Microsoft unveils Windows Phone 7 Mango
Multitasking finally comes to Microsoft’s smartphone operating system, but no sign of Flash.
Microsoft has today confirmed details of the next major version of its Windows Phone operating system, code-named Mango.
The update will have a bevy of new features, including the long-awaited introduction of multi-tasking, which will be available for free to all existing Windows Phone customers this autumn.
A number of new manufacturers also announced their intention to make Windows Phone handsets, such as Acer, Fujitsu and ZTE, but there was no news on the highly anticipated Nokia Windows Phone models.
Fujitsu's participation will interest enterprises though, while ZTE's involvement will be of importance for the Chinese market.
Although Microsoft was keen to highlight many of the other new features in Mango at the company's London press conference, the headline feature was undoubtedly the addition of multitasking, which previously had been restricted to a handful of the built-in Microsoft apps.
Users will be able to press and hold the Back button to see minimised thumbnails of all their running apps, a view that will look very familiar to webOS and Blackberry PlayBook users. Like Android, but unlike iOS, there won't be any restrictions on what apps can do in the background.
Attention has also been paid to email. It's now possible to set up multiple unified inboxes, such as one for your personal Hotmail and Gmail accounts and another for your Exchange accounts, keeping professional and personal separate. I
f your company runs Exchange 2007 or later, it's even possible to apply rights management to emails such as preventing messages from being forwarded to unauthorised recipients or stopping users from saving sensitive attachments to their phones.
The calendar now integrates much more closely with email if you receive an invitation via email that conflicts with a pre-existing event, this will automatically be flagged in the email itself.
Long text message and email conversations are now threaded in a conversation view that will be familiar to iPhone and PalmOS users.
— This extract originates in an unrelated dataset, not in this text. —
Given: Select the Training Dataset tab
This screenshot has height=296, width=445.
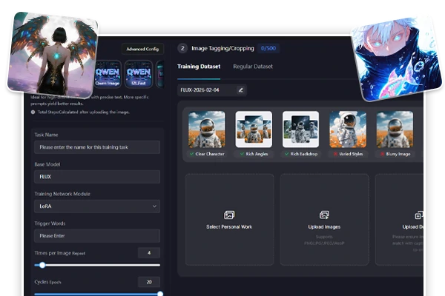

Like some Android apps, Mango will thread together conversations even if some of it takes place on different services, such as SMS, Facebook, Twitter and LinkedIn.
Brandon Watson, Microsoft's director for Windows Phone 7, pre-empted any questions about Skype integration stating that I can't say a word about that'.
When asked when Adobe Flash support would be coming, he refused to go into any details and merely stated as of right now, that doesn't run on the phone.'
He also refused to be drawn on when in-app purchases would become available on Windows Phone, or whether that had anything to do with the Lodsys lawsuits against iOS developers over in-app purchase patents.
Watson was confident the Mango upgrade process would go much more smoothly than previous error-prone Windows Phone operating system upgrades, stating that Microsoft had learned a lot about the update process.'
Microsoft's vice president for Windows Phone Marketing, Achim Berg, was also keen to emphasise they were now 18,000 Windows Phone apps available, which he claimed would soon outnumber RIM's App World for Blackberry.